* _What is needed_: From the first line to the last, write out the records below exactly as they appear.

═══ Records provided ═══

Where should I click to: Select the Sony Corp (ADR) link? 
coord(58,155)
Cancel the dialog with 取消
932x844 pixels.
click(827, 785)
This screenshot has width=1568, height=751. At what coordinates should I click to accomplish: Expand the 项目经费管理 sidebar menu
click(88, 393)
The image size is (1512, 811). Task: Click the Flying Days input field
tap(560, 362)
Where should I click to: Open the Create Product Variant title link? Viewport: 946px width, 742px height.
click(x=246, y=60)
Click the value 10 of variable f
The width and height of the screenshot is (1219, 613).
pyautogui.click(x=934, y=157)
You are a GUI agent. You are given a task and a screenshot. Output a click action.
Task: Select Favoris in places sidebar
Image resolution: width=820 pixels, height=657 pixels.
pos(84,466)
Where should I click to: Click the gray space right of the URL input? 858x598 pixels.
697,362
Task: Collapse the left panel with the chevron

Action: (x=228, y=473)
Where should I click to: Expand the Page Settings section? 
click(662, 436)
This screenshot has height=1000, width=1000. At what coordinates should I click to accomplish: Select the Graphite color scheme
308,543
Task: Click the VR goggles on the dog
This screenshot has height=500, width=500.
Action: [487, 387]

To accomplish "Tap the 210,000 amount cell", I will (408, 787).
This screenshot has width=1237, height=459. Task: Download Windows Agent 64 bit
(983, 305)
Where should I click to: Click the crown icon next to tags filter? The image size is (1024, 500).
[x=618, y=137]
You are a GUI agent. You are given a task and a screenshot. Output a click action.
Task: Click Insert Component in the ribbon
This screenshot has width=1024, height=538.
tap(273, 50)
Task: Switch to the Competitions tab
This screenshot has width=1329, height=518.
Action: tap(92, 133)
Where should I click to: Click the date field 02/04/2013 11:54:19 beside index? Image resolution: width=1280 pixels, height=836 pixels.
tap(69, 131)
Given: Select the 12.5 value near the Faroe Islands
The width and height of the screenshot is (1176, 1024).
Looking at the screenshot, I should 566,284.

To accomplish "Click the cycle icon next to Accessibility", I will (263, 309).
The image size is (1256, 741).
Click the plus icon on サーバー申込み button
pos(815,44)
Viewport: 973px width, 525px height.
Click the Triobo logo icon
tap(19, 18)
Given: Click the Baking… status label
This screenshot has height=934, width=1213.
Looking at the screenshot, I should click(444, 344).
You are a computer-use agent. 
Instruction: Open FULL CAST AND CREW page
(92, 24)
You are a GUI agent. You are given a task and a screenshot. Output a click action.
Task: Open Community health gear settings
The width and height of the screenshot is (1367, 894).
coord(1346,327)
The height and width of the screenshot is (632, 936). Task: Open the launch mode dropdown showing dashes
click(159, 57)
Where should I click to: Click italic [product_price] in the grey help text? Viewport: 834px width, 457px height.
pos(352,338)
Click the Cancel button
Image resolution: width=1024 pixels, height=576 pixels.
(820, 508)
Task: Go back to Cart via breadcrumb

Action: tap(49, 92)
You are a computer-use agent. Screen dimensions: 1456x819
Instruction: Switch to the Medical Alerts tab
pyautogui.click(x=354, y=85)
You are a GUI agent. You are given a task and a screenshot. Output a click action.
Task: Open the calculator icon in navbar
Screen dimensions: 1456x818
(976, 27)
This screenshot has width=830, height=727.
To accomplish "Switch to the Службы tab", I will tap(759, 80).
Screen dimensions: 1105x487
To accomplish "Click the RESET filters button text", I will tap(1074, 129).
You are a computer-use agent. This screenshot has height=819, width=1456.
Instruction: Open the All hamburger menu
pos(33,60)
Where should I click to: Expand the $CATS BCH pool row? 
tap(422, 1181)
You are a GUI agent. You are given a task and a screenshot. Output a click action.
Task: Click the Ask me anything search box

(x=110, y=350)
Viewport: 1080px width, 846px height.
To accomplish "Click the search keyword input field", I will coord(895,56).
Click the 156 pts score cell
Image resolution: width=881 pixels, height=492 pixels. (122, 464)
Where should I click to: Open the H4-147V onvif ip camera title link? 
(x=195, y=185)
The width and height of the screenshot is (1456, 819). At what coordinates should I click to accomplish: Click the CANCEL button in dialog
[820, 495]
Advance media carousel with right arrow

═══

* _Result_:
Where should I click to: Select the Sony Corp (ADR) link? 
coord(58,155)
Cancel the dialog with 取消
932x844 pixels.
click(827, 785)
This screenshot has width=1568, height=751. At what coordinates should I click to accomplish: Expand the 项目经费管理 sidebar menu
click(88, 393)
The image size is (1512, 811). Task: Click the Flying Days input field
tap(560, 362)
Where should I click to: Open the Create Product Variant title link? Viewport: 946px width, 742px height.
click(x=246, y=60)
Click the value 10 of variable f
The width and height of the screenshot is (1219, 613).
pyautogui.click(x=934, y=157)
You are a GUI agent. You are given a task and a screenshot. Output a click action.
Task: Select Favoris in places sidebar
Image resolution: width=820 pixels, height=657 pixels.
pos(84,466)
Where should I click to: Click the gray space right of the URL input? 858x598 pixels.
697,362
Task: Collapse the left panel with the chevron

Action: (x=228, y=473)
Where should I click to: Expand the Page Settings section? 
click(662, 436)
This screenshot has height=1000, width=1000. At what coordinates should I click to accomplish: Select the Graphite color scheme
308,543
Task: Click the VR goggles on the dog
This screenshot has height=500, width=500.
Action: [487, 387]

To accomplish "Tap the 210,000 amount cell", I will (408, 787).
This screenshot has width=1237, height=459. Task: Download Windows Agent 64 bit
(983, 305)
Where should I click to: Click the crown icon next to tags filter? The image size is (1024, 500).
[x=618, y=137]
You are a GUI agent. You are given a task and a screenshot. Output a click action.
Task: Click Insert Component in the ribbon
This screenshot has width=1024, height=538.
tap(273, 50)
Task: Switch to the Competitions tab
This screenshot has width=1329, height=518.
Action: tap(92, 133)
Where should I click to: Click the date field 02/04/2013 11:54:19 beside index? Image resolution: width=1280 pixels, height=836 pixels.
tap(69, 131)
Given: Select the 12.5 value near the Faroe Islands
The width and height of the screenshot is (1176, 1024).
Looking at the screenshot, I should 566,284.

To accomplish "Click the cycle icon next to Accessibility", I will (263, 309).
The image size is (1256, 741).
Click the plus icon on サーバー申込み button
pos(815,44)
Viewport: 973px width, 525px height.
Click the Triobo logo icon
tap(19, 18)
Given: Click the Baking… status label
This screenshot has height=934, width=1213.
Looking at the screenshot, I should click(444, 344).
You are a computer-use agent. 
Instruction: Open FULL CAST AND CREW page
(92, 24)
You are a GUI agent. You are given a task and a screenshot. Output a click action.
Task: Open Community health gear settings
The width and height of the screenshot is (1367, 894).
coord(1346,327)
The height and width of the screenshot is (632, 936). Task: Open the launch mode dropdown showing dashes
click(159, 57)
Where should I click to: Click italic [product_price] in the grey help text? Viewport: 834px width, 457px height.
pos(352,338)
Click the Cancel button
Image resolution: width=1024 pixels, height=576 pixels.
(820, 508)
Task: Go back to Cart via breadcrumb

Action: tap(49, 92)
You are a computer-use agent. Screen dimensions: 1456x819
Instruction: Switch to the Medical Alerts tab
pyautogui.click(x=354, y=85)
You are a GUI agent. You are given a task and a screenshot. Output a click action.
Task: Open the calculator icon in navbar
Screen dimensions: 1456x818
(976, 27)
This screenshot has width=830, height=727.
To accomplish "Switch to the Службы tab", I will tap(759, 80).
Screen dimensions: 1105x487
To accomplish "Click the RESET filters button text", I will tap(1074, 129).
You are a computer-use agent. This screenshot has height=819, width=1456.
Instruction: Open the All hamburger menu
pos(33,60)
Where should I click to: Expand the $CATS BCH pool row? 
tap(422, 1181)
You are a GUI agent. You are given a task and a screenshot. Output a click action.
Task: Click the Ask me anything search box

(x=110, y=350)
Viewport: 1080px width, 846px height.
To accomplish "Click the search keyword input field", I will coord(895,56).
Click the 156 pts score cell
Image resolution: width=881 pixels, height=492 pixels. (122, 464)
Where should I click to: Open the H4-147V onvif ip camera title link? 
(x=195, y=185)
The width and height of the screenshot is (1456, 819). At what coordinates should I click to accomplish: Click the CANCEL button in dialog
[820, 495]
Advance media carousel with right arrow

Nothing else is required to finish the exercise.